Aşiyan Müzesi -Yuvadan müzeye

İstanbul'un boğaz manzarasına karşı yükselen, Rumeli Hisarı'nın yamaçlarında, 1906 yılında inşa edilen Aşiyan Müzesi, şair Tevfik Fikret'in yaşamına, sanatına ve fikir dünyasına açılan bir kapı gibidir.

Şair, doğayla iç içe bir yaşam alanı yaratmak ve öğretmenlik görevini sürdürdüğü Robert Kolej'in yakınında huzurlu bir ev sahibi olmak amacıyla bu alanı seçmiştir. Kendisinin çizdiği ve her odasının detaylarını özenle tasarladığı yapı, Fikret'in estetik zevkini ve entelektüel inceliğini ortaya koyar.

Farsça'da "yuva" anlamına gelen Aşiyan ismi, şairin bu evi için seçtiği anlamı aşarak, İstanbul'un kültürel simgelerinden biri haline gelmiştir.

Aşiyan Müzesi, ziyaretçisini zamanın ve mekânın sınırlarından uzak bir dünyaya davet ediyor. Bahçedeki çamlar, taş patikalar ve özenle seçilmiş bitkiler, adım attığınız anda sizi zamanda bir yolculuğa çıkarıyor…

Ev üç katlı yapısıyla, bahçesinde yer alan taş işçiliği, havuz ve peyzajıyla ziyaretçilerini geçmişe taşır. Fikret'in yaşamına tanıklık eden eşyalar, şairin çalışma odasından yatak odasına, yemek odasından mutfak ve çamaşırhaneye kadar özenle yerleştirilmiş; balmumu heykeller ve özgün mobilyalarla tarihi doku korunmuştur. Ana salonun gotik ve çiçek motifleriyle bezeli duvarları, sedef kakmalı sedirleri, kadife döşemeleri ve cam işçiliği, dönemin İstanbul zevkini bugüne taşır.

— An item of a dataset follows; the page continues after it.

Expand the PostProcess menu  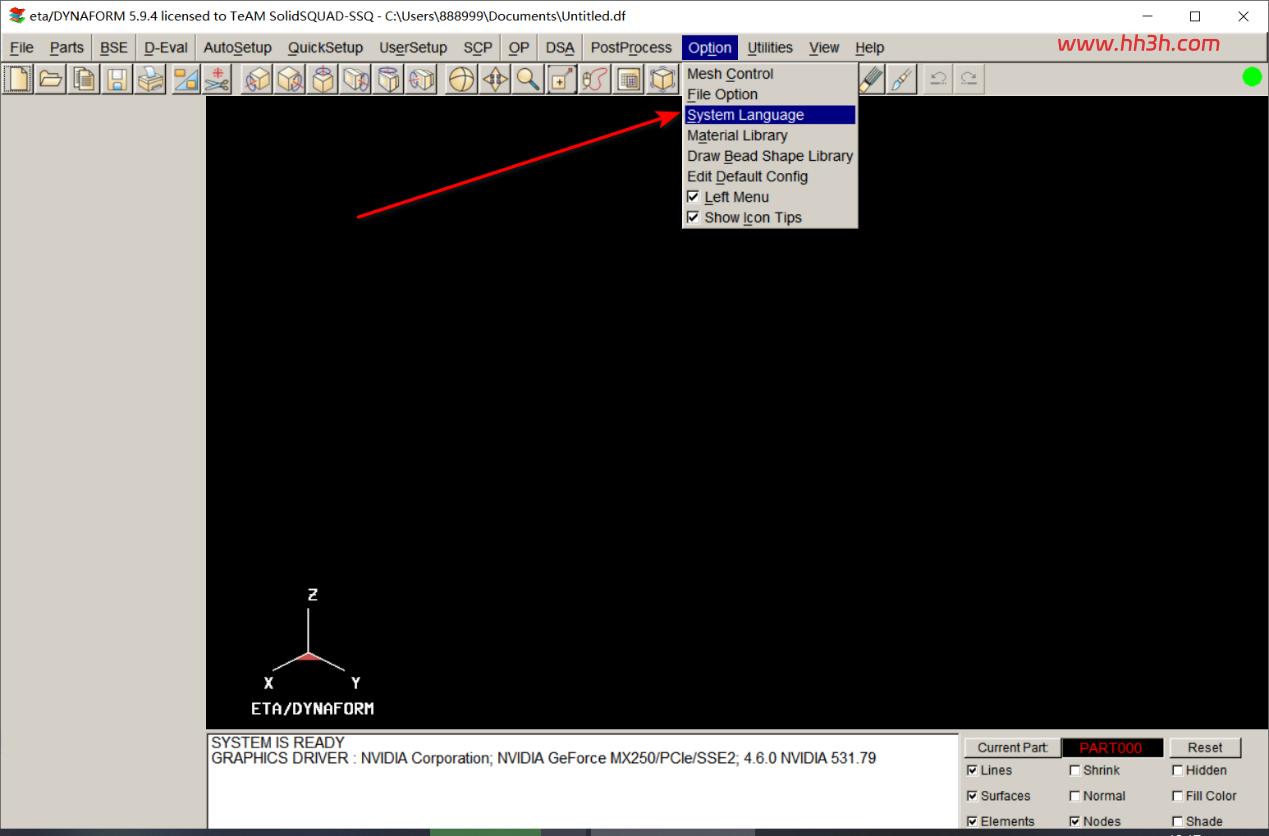point(631,47)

Şairin odalarında yer alan tablolar, fotoğraflar ve hat levhalar, Tanzimat Edebiyatı'nın ve Edebiyat-ı Cedide'nin önemli isimlerinin izlerini taşır. Özellikle Şehzade Abdülmecid'in Sis adlı tablosu, Fikret'in şiirlerinden aldığı ilhamın görsel bir ifadesi olarak müzenin odalarında yerini alır.

Kuş sesleri ve ağaçların hışırtısı, şairin hayal dünyasını anlatan bir senfoni oluşturuyor.

Aşiyan'ın bahçesi ve konumu, şairin doğa ve edebiyatla kurduğu ilişkiyi gözler önüne serer. Şairin bahçeye ve manzaraya bakarak yazdığı şiirler, özellikle Hürriyet yolunda alt başlığıyla tanınan "İzler" şiiri ve Halûk'un Defteri'nde yer alan eserleri, mekânın şair üzerinde bıraktığı etkilerin somut göstergesidir.

Ev, dönemin entelektüel ve sanatsal bir buluşma noktasıdır aslında bir nev'i ilham kaynağıdır. Özellikle üst kattaki çalışma odası ve Sokrates Penceresi, Boğaz'ın eşsiz manzarasıyla birleşerek, şairin üretkenliğine katkıda bulunmuş ve Fikret'in eserlerine yansımıştır.